When we last heard from him (on this blog), he was leading the fight against the nomination of Muto Toshiro to be the governor of the Bank of Japan from his position as chairman of the DPJ’s subcommittee on joint appointments. Thanks in part to his opposition, Ozawa Ichiro opted for a harder line on the BOJ succession than he had perhaps initially intended, outmaneuvering Mr. Sengoku and other DPJ rivals while embarrassing the government (and, some would say, the DPJ) at the same time.
Speaking at a fundraising party in Tokushima, Mr. Sengoku alluded to a possible run against Mr. Ozawa in the party’s forthcoming leadership election.
There is a certain logic to a Sengoku candidacy. At 62, Mr. Sengoku is the oldest member of the Maehara group and enjoys a reputation as the guardian of the rabble of (mostly) thirty- and forty-somethings. His anti-Ozawa credentials are sound — he was a prominent critic of Mr. Ozawa’s attempt to form a grand coalition last November — and as a former member of the Socialist Party he is somewhat out of place in the hawkish conservative Maehara group. All of which make him an ideal patsy for the Maehara group, ensuring both that Mr. Ozawa is not reelected unchallenged and that allowing the young, ambitious members of the group to keep their powder dry for a future leadership election.
It grows increasingly unlikely that Mr. Sengoku or anyone else will unseat Mr. Ozawa. The DPJ’s Hokkaido chapter has already declared its support for Mr. Ozawa on the basis of the party’s success in elections under his leadership, a not entirely surprising announcement given that Hokkaido is something of a DPJ kingdom (home to both Hatoyama Yukio and Yokomichi Takahiro, head of the DPJ’s former Socialist wing). Hokkaido is unlikely to be alone for long.
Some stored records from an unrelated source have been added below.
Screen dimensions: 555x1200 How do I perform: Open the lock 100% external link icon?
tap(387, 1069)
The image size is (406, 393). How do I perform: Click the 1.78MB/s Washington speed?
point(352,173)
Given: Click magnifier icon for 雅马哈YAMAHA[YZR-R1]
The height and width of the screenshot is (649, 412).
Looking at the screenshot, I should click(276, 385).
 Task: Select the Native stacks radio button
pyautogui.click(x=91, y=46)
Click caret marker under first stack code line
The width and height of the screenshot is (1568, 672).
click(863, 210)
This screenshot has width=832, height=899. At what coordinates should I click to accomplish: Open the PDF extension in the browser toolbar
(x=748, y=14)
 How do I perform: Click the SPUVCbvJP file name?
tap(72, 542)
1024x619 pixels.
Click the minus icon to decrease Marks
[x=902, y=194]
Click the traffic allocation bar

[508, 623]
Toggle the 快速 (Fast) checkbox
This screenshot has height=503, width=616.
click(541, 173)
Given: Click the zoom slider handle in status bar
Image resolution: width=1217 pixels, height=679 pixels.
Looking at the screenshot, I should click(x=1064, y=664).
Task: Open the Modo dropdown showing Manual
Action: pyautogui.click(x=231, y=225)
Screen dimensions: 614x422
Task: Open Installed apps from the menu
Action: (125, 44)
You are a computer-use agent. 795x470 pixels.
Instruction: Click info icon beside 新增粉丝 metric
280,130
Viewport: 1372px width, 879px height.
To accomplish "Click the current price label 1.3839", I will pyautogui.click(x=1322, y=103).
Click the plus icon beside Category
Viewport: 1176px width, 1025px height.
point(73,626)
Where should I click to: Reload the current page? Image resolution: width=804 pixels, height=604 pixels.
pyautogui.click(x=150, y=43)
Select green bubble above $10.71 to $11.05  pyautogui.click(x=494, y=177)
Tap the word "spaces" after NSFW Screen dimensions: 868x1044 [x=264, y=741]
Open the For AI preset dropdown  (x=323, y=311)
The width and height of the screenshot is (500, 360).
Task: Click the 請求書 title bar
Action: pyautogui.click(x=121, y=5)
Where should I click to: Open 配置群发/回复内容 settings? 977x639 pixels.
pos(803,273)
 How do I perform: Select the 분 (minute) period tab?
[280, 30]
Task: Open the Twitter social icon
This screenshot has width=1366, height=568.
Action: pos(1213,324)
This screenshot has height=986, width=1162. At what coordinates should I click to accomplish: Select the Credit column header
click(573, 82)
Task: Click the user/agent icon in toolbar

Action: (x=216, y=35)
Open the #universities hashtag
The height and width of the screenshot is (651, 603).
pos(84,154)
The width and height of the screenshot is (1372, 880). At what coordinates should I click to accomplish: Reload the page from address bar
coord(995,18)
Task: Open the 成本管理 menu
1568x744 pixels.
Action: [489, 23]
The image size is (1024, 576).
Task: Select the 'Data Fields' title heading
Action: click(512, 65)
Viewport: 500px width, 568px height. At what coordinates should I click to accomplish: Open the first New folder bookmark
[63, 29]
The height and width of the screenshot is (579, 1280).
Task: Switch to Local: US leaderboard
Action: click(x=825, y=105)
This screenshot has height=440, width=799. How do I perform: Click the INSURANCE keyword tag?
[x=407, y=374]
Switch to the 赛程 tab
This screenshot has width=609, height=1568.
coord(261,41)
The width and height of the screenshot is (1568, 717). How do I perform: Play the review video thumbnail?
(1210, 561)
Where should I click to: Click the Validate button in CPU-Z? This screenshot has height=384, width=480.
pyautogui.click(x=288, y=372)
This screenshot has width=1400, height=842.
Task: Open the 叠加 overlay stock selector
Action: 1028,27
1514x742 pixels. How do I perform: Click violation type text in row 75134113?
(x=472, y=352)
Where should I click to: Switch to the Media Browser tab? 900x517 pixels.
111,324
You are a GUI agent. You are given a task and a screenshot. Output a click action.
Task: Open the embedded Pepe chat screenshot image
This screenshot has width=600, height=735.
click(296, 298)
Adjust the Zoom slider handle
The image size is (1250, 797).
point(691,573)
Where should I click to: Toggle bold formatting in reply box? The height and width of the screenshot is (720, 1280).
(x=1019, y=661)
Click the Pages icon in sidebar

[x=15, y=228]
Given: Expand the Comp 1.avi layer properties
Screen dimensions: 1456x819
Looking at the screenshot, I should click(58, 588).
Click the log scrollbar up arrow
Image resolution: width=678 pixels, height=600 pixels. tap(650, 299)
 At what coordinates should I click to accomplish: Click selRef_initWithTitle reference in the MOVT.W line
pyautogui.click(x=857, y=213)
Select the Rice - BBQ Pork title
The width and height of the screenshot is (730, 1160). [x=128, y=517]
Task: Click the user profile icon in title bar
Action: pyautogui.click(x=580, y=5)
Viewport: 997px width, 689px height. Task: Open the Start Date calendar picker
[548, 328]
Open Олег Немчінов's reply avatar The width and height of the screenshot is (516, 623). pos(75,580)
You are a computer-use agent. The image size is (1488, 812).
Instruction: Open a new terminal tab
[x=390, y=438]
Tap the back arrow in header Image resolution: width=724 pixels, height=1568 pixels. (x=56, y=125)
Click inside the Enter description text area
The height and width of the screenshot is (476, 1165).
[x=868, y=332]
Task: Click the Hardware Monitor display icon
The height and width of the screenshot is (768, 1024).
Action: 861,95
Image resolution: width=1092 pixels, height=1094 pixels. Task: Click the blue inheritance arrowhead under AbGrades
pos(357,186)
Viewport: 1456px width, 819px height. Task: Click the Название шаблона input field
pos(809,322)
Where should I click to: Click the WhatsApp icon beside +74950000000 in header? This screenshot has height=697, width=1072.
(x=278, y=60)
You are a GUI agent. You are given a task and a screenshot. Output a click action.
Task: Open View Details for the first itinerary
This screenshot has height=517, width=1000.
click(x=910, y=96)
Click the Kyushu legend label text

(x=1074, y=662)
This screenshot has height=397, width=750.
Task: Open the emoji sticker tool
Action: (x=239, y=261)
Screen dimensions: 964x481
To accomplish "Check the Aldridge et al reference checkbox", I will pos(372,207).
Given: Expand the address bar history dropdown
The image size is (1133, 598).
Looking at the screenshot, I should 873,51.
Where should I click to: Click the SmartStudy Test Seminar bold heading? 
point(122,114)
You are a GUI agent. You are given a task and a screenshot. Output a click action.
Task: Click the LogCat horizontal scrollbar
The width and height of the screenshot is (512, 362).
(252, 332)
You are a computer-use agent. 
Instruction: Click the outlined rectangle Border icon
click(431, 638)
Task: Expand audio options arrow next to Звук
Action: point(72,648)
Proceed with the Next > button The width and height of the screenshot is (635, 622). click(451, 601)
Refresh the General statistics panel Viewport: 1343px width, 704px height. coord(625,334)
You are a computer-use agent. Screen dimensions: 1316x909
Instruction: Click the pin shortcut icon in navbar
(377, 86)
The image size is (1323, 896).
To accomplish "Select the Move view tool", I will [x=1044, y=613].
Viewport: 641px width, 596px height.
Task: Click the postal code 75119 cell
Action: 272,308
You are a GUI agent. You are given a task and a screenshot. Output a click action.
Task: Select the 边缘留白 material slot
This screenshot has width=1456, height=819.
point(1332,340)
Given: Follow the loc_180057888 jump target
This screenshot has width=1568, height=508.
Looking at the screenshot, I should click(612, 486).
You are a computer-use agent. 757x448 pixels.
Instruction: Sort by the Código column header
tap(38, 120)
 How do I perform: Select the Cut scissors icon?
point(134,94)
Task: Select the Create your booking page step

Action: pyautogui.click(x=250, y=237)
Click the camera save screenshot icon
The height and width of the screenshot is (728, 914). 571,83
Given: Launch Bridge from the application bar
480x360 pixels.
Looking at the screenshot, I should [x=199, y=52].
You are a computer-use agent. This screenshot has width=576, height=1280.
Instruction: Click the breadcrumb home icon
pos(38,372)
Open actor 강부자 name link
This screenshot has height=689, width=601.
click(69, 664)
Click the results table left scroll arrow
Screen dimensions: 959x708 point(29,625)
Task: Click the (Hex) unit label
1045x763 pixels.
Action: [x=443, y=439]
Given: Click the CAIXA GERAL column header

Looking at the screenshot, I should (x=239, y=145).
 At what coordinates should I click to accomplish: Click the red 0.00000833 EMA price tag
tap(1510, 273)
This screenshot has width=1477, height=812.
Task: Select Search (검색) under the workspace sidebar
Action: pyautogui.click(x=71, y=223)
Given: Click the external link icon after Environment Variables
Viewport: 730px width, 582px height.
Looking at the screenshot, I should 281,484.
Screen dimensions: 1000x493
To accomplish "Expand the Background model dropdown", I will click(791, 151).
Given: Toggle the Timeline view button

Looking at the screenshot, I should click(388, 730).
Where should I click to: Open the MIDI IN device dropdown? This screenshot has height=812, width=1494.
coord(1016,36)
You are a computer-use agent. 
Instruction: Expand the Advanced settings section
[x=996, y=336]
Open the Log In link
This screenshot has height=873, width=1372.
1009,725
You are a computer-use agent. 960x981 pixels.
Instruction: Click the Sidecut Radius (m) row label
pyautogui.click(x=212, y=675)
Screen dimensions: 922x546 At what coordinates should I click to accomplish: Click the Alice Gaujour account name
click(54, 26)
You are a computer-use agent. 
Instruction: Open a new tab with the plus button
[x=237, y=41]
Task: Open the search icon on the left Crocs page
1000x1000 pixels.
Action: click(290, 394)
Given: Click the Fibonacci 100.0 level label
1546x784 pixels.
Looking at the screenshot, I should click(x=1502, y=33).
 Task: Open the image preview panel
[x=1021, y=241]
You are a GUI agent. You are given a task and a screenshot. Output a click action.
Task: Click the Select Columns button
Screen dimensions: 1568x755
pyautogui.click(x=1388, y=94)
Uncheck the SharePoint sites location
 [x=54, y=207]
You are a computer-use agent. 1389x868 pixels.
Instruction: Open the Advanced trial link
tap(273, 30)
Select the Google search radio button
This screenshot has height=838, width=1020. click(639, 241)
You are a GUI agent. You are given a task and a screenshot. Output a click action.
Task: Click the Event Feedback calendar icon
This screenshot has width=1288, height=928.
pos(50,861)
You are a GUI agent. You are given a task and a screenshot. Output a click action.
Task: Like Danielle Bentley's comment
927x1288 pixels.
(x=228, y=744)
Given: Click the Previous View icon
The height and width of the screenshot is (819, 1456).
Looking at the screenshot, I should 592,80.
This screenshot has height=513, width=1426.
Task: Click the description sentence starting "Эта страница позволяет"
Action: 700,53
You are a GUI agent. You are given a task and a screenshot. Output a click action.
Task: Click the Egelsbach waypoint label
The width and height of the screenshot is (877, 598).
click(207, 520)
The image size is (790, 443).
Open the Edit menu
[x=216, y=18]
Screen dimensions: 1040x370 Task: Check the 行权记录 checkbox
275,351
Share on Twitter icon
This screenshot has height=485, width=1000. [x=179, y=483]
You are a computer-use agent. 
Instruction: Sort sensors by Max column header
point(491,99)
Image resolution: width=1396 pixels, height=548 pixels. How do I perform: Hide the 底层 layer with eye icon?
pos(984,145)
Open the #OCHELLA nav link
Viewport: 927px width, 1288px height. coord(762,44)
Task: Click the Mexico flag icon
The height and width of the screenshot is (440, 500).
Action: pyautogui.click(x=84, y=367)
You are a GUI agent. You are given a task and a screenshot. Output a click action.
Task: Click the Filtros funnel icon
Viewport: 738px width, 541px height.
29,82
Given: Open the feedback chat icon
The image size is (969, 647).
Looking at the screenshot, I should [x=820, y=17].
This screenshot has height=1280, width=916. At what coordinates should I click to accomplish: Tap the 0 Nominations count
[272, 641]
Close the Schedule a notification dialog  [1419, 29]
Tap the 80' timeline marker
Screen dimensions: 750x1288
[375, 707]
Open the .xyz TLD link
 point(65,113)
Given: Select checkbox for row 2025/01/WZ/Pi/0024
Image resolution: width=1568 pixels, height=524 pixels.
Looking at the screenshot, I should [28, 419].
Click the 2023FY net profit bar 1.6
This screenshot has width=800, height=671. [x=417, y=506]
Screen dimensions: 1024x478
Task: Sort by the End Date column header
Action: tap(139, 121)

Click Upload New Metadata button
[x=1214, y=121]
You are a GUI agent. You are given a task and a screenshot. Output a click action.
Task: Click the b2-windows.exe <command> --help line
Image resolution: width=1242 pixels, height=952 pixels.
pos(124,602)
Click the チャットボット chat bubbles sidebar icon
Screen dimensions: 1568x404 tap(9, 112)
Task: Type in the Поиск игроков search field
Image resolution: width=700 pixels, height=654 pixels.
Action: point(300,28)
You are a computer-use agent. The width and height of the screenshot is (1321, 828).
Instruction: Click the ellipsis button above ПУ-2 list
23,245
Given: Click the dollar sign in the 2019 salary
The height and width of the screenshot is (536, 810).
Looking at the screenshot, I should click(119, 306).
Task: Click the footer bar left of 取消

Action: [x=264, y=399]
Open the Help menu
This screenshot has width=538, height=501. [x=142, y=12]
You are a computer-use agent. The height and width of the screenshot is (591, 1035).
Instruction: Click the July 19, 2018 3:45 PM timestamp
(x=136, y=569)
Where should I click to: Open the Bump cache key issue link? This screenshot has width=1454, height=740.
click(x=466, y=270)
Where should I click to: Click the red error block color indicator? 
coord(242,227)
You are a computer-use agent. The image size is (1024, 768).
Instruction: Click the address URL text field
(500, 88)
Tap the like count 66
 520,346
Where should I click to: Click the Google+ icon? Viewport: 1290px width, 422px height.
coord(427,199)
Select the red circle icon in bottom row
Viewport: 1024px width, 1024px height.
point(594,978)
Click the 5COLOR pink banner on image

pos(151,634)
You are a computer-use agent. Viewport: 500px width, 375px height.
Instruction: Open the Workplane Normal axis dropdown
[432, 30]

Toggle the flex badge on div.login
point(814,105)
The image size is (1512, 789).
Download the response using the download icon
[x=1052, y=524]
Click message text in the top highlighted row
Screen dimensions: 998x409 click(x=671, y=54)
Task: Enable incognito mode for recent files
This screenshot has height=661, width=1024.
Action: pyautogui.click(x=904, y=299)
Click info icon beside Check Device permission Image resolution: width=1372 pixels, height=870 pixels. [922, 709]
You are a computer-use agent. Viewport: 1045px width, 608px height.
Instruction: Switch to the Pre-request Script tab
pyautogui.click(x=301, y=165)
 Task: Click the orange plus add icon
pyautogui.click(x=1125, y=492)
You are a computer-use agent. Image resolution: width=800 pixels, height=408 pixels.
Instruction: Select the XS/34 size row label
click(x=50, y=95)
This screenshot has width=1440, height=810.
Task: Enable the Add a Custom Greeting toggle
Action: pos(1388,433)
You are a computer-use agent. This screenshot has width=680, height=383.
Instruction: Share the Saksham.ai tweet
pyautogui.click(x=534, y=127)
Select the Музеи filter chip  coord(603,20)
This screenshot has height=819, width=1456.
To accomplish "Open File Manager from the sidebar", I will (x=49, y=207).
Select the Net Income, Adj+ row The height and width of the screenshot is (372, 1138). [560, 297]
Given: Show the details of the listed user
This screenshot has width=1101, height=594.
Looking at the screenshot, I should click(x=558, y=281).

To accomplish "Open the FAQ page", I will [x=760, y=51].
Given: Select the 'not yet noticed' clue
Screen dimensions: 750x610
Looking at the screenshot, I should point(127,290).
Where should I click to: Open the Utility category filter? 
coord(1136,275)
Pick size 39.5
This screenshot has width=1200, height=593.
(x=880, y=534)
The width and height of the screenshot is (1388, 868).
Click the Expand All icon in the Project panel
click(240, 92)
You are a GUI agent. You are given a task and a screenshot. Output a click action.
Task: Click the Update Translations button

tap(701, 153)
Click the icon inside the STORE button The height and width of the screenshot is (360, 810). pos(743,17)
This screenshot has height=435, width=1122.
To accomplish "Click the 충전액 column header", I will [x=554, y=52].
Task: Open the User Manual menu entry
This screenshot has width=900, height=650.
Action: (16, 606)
Mr. Ozawa, meanwhile, claims to be focused only on his next swing through the country’s regions, scheduled for August. Asked about Mr. Sengoku’s remarks, Mr. Ozawa said, “Since Setagaya-kun or anyone else who wants to step forward is free to do so, they may step forward.”
The DPJ may get the best of all outcomes: an election, which deprives LDP members like Nakagawa Hidenao of the argument that the DPJ is less than democratic and not to be trusted, but one that is not especially rancorous and returns Mr. Ozawa to power with a solid mandate with which to proceed in his campaign to unseat the LDP.